A Working Mathematician's Guide to Parsing || Math ∩ Programming

Our hero, a mathematician, is writing notes in LaTeX and needs to convert it to a format that her blog platform accepts. She’s used to using dollar sign delimiters for math mode, but her blog requires $ $ and \[ \]. Find-and-replace fails because it doesn’t know about which dollar sign is the start and which is the end. She knows there’s some computer stuff out there that could help, but she doesn’t have the damn time to sort through it all. Paper deadlines, argh!

If you want to skip ahead to a working solution, and you can run basic python scripts, see the Github repository for this post with details on how to run it and what the output looks like. It’s about 30 lines of code, and maybe 10 of those lines are not obvious. Alternatively, copy/paste the code posted inline in the section “First attempt: regular expressions.”

In this post I’ll guide our hero through the world of text manipulation, explain the options for solving a problem like this, and finally explain how to build the program in the repository from scratch. This article assumes you have access to a machine that has basic programming tools pre-installed on it, such as python and perl.

The problem with LaTeX

LaTeX is great, don’t get me wrong, but people who don’t have experience writing computer programs that operate on human input tend to write sloppy LaTeX. They don’t anticipate that they might need to programmatically modify the file because the need was never there before. The fact that many LaTeX compilers are relatively forgiving with syntax errors exacerbates the issue.

The most common way to enter math mode is with dollar signs, as in

Now let $\varepsilon > 0$ and set $\delta = 1/\varepsilon$.

For math equations that must be offset, one often first learns to use double-dollar-signs, as in

First we claim that $$0 \to a \to b \to c \to 0$$ is a short exact sequence

The specific details that make it hard to find and convert from this delimiter type to another are:

Math mode can be broken across lines, but need not be.
A simple search and replace for $ would conflict with $$.
The fact that the start and end are symmetric means a simple search and replace for $$ fails: you can’t tell whether to replace it with \[ or \] without knowing the context of where it occurs in the document.
You can insert a dollar sign in LaTeX using $ and it will not enter math mode. (I do not solve this problem in my program, but leave it as an exercise to the reader to modify each solution to support this)

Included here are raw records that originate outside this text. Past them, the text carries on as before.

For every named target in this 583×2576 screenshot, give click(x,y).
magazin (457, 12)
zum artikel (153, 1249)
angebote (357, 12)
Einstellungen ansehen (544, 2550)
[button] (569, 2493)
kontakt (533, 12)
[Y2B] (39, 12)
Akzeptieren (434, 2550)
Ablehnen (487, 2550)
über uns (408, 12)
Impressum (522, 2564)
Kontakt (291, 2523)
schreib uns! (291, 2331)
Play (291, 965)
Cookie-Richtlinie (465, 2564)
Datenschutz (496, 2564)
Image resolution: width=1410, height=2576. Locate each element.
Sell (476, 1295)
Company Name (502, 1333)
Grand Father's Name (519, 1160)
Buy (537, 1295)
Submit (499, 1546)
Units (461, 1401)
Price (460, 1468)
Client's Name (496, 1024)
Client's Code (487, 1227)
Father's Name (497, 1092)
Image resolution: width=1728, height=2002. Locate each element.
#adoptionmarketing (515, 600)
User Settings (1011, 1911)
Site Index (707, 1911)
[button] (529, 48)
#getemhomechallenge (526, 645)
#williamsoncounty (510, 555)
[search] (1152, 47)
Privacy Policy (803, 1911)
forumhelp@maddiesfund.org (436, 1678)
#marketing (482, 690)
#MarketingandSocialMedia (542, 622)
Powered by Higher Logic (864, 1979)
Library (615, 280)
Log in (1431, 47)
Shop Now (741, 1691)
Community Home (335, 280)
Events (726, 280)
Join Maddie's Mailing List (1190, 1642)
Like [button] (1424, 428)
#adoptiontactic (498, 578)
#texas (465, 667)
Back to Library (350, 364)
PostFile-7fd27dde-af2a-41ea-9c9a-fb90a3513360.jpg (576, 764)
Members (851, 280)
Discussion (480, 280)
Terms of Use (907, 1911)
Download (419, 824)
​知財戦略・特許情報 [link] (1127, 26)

First attempt: regular expressions

The first thing most programmers will tell you when you have a text manipulation problem is to use regular expressions (or regex). Regular expressions are text patterns that a program called a regular expression engine uses to find subsets of text in a document. This can often be with the goal of modifying the matched text somehow, but also just to find places where the text occurs to generate a report.

In their basic form, regular expressions are based on a very clean theory called regular languages, which is a kind of grammar equivalent to “structure that can be recognized by a finite state machine.”

[Aside: some folks prefer to distinguish between regular expressions as implemented by software systems (regex) and regular expressions as a representation of a regular language; as it turns out, features added to regex engines make them strictly stronger than what can be represented by the theory of regular languages. In this post I will use “regex” and “regular expressions” both for practical implementations, because programmers and software don’t talk about the theory, and use “regular languages” for the CS theory concept]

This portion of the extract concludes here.